Equity Flow is designed specifically for homeowners in this situation, providing access to funds ahead of settlement. This means you can secure your next home without needing to sell first, cover the deposit, and manage the transition without financial strain.
Bridging finance vs. Equity Flow
Bridging finance is a common option, but it often comes with high interest rates, strict conditions, and rigid repayment schedules. Many buyers find it challenging to manage, particularly if their existing home takes longer to sell than expected.
Equity Flow provides a more flexible alternative, giving homeowners access to up to $250,000 before settlement. This funding can be used for deposits, transaction costs, or minor improvements that enhance the sale price of the existing home. The repayment terms align with the sale of the current property, avoiding the pressure of servicing two large loans at once.
Negotiating a conditional offer
If the seller is open to it, you may be able to make an offer that is conditional on selling your current property. While not all vendors will agree to this, it’s worth discussing with your real estate agent, particularly if the market is softer and sellers are open to flexible terms.
Renting out your current home
For those who want to buy first but aren’t ready to sell, renting out the existing property for a short period could be an option. This provides a temporary income stream to cover mortgage payments while waiting for the right market conditions to sell.
What to consider when buying before selling
Many buyers focus on the deposit and purchase price but overlook the additional costs involved in buying before selling. Holding two mortgages, even for a short period, requires careful planning.
Beyond the home purchase itself, there are plenty of other costs to factor in; marketing fees to ensure your existing home gets maximum exposure, temporary storage if you need to declutter for open homes, and even moving expenses to make the transition as smooth as possible.
This is where Equity Flow can help.
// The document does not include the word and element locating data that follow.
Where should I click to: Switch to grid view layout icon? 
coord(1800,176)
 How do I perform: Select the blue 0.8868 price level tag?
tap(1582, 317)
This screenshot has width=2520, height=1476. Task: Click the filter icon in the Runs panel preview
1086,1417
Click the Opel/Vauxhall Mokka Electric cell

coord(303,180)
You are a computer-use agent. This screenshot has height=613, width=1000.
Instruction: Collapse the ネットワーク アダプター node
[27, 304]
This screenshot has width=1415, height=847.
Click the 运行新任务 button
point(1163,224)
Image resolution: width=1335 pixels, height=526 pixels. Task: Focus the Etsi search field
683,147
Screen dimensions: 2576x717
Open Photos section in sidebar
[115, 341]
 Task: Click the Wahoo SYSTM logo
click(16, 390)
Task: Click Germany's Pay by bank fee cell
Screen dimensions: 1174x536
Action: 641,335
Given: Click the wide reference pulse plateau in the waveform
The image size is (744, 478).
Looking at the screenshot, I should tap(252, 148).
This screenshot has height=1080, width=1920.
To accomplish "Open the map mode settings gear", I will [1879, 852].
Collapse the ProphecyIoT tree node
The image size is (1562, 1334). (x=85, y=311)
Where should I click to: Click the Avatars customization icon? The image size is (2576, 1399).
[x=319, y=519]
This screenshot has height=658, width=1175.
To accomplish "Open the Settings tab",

Instead of scrambling to cover these costs upfront, you can unlock up to $250,000 of your home equity before settlement to cover anything from professional styling and marketing to bridging rent, storage, and relocation expenses.
With a quick online application and fast approvals, you can access the funds you need without disrupting your home-buying journey. It’s all about making your move seamless, so you can focus on securing your next home without unnecessary stress.
Is buying before selling the right move for you?
Buying before selling isn’t for everyone, but for those who want to secure their ideal home and avoid the uncertainty of rushed house-hunting, it can be a great option. The key is ensuring you have the financial flexibility to manage the transition smoothly.
By exploring options like Equity Flow, homeowners can confidently purchase their next property, secure their future home, and sell their existing one without unnecessary pressure. If you’re considering making your next move, planning ahead and having the right financial tools in place can make all the difference.